Fortunately, everyone is perfectly nice, and I'm shunted from my cab to a passport-control office to a bus that carries me and a small cadre of fellow travelers over to the Israeli side of the bridge.
The difference between the Israel and Jordanian sides is like night and day. Security - embodied by M-16s, rolling luggage belts and metal scanners - is rigorous. My every possession is scrutinized.
In Jordan, cabbies, soldiers, shopkeepers, and the everpresent hovering clouds of waiters and porters are male. In Israel, the women are standing right behind the desks, sporting extremely professional attitudes and packing heat.
Something about my shambolic nature piques the curiosity of Israeli security, and I'm taken aside into an extremely well-lit room with plain white walls, and a somewhat impatient - but clearly quite serious - Israeli security officer.
"Who do you work for? Why are you visiting Israel? Why did you get your passport the day before you traveled? Can you really turn them around in 24 hours? Who are you staying with? Why do you have a book on Islam and these buttons featuring the Al-Aqsa mosque [a mosque in Jerusalem that symbolizes the intifada] in your bag?"
I cheerfully answer the questions as fast as they come, positively glowing with innocent intent. Then:
"If you work for a newspaper, do you have a press pass?"

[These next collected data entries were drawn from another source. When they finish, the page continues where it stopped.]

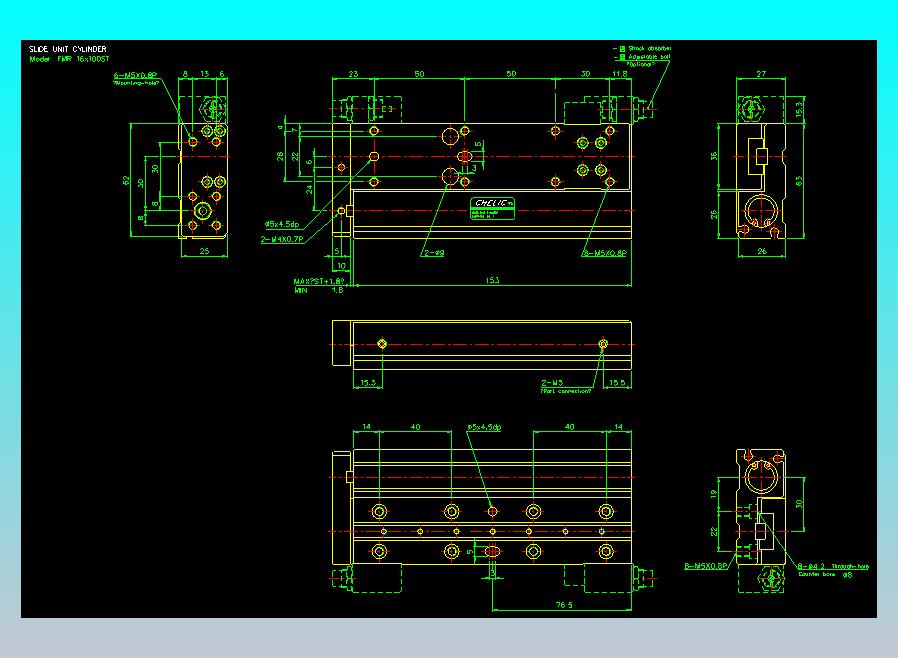Select the Shock absorber legend marker

[623, 49]
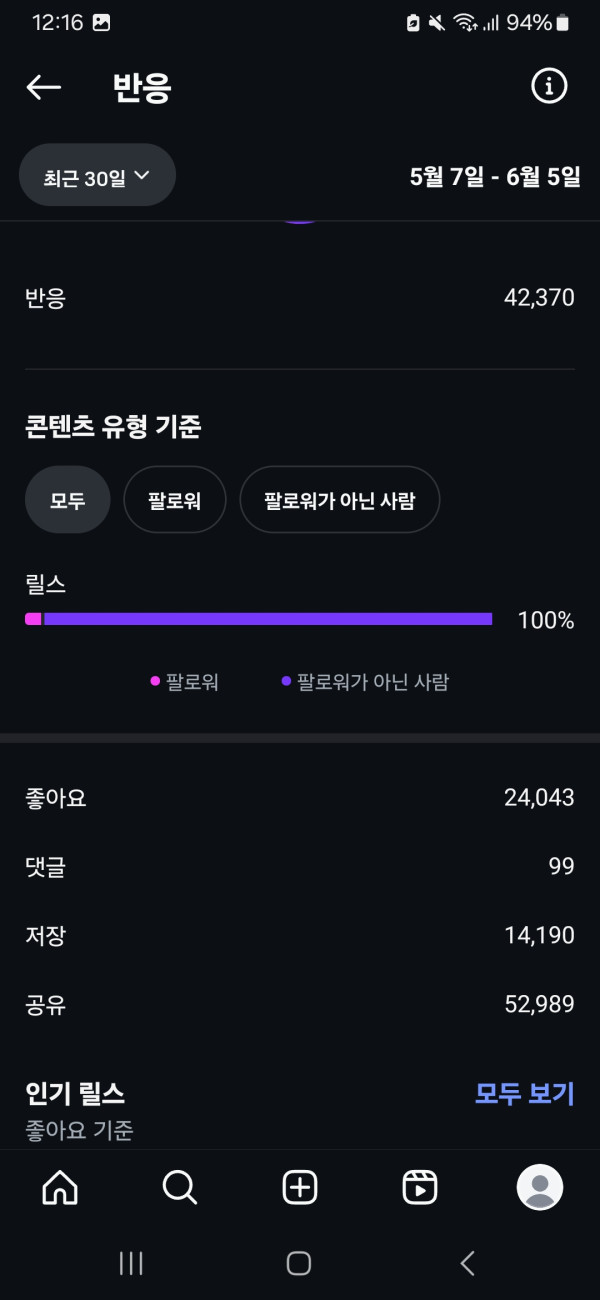Tap the 모두 보기 link
This screenshot has height=1300, width=600.
524,1094
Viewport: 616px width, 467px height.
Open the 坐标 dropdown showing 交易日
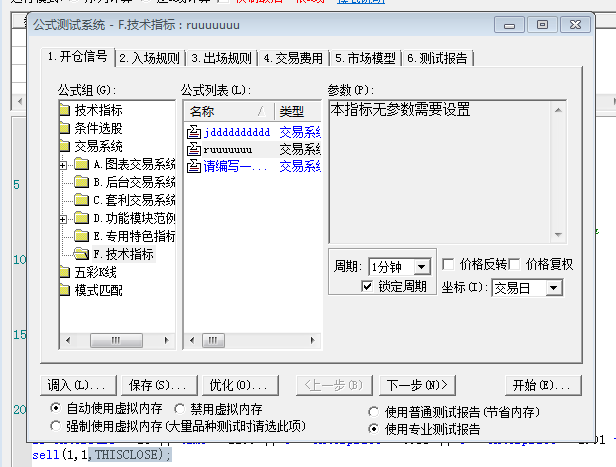(553, 288)
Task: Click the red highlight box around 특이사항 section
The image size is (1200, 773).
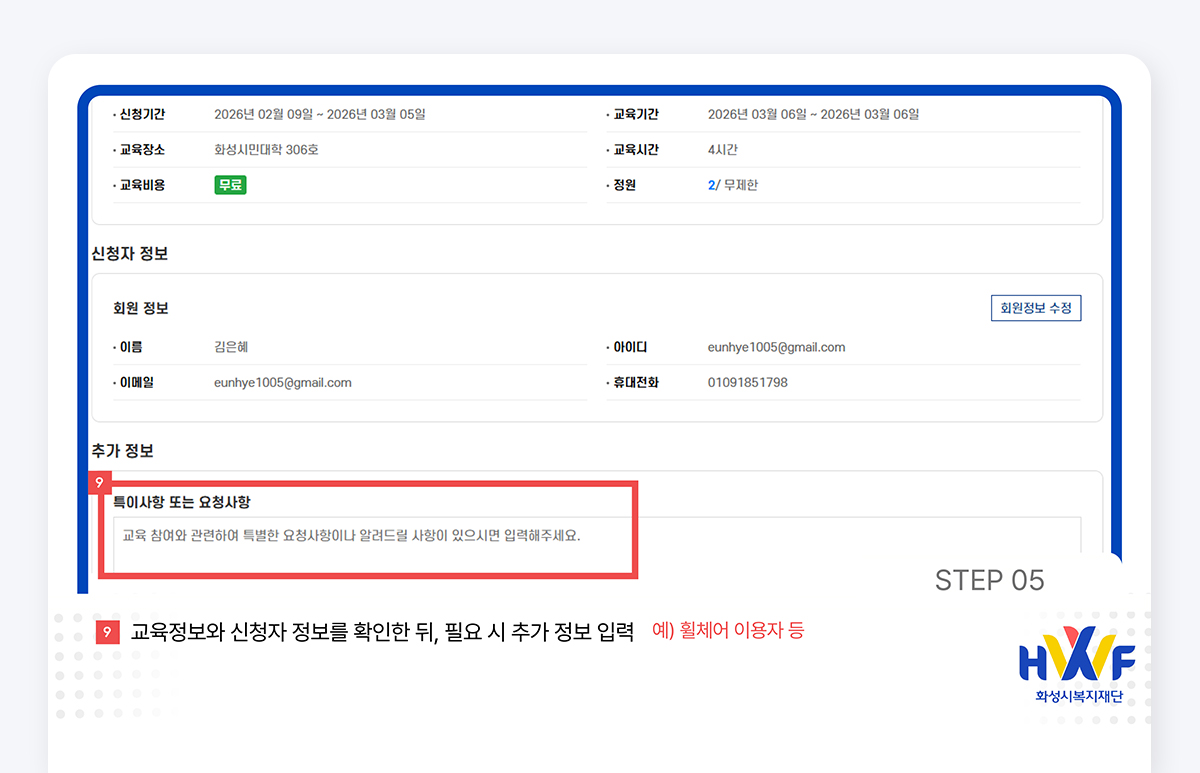Action: (368, 530)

Of course. It's right here in my... it's here... under these souvenirs... behind these books... here in this backpack... it's. In. It's in my wallet.
My wallet is not in my bag. My wallet is probably entering downtown Amman even as we speak.
Inexplicably, this doesn't phase my questioner. He shrugs, and I'm free to go. Reprieved! The young women who stamp my passport out are very nice, and one of them even talks to me about wanting to be a journalist. "It's my dream," she says. I'm far more encouraging than I probably should be, and I make my merry way through the rest of the security maze - only to end up on a 40-minute taxi ride to Jerusalem's Damascus Gate, a bewildering knot of pedestrian and automobile traffic.
But eventually, I settle in Jerusalem. The wallet is in an Amman hotel, quietly awaiting my return. And I look forward to whatever may come next.
As long it doesn't involve a bright white room.
Café Paradiso, Jerusalem
I meet Nicole Gaouette, another of the Monitor's staff correspondents in the Middle East, for some sandwiches and tea. The roast beef and pesto sandwich is fantastic, and but for the Hebrew that drifts through the room - and the security guard out front - it's easy to imagine myself back in Cambridge, Mass.
Then the phone rings: Israel's first astronaut, flying on the US space shuttle Columbia, has perished during the spacecraft's disastrous reentry into Earth's atmosphere.
It's a tragic moment for Israel and the United States. My next mission is to read up on astronaut Ilan Ramon, his mission, and his special place in Israeli society and help Nicole work on the story for Monday's edition of the Monitor. And I've only been in town for about an hour.